WHAT YOU SHOULD DO –
Everything from the line containing "Select the Pending" through the end of the entries below must be set down exactly, and nothing else.

EXTRACTED ENTRIES –
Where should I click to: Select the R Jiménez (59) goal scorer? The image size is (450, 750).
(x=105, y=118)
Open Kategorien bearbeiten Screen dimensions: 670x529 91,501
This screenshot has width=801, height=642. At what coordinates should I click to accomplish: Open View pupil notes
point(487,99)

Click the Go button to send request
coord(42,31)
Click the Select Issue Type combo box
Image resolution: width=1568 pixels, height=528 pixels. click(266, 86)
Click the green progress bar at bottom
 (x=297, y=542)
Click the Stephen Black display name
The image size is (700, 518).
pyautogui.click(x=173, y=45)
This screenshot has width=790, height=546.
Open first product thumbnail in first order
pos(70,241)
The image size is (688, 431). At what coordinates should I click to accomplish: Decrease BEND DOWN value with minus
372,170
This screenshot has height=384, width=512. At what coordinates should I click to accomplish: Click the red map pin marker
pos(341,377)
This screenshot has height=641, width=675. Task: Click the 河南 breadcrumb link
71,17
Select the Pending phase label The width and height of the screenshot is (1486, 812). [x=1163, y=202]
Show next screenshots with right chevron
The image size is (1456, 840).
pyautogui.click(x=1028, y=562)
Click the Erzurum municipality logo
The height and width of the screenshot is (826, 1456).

SOLUTION –
Select the Pending phase label The width and height of the screenshot is (1486, 812). [x=1163, y=202]
Show next screenshots with right chevron
The image size is (1456, 840).
pyautogui.click(x=1028, y=562)
Click the Erzurum municipality logo
The height and width of the screenshot is (826, 1456).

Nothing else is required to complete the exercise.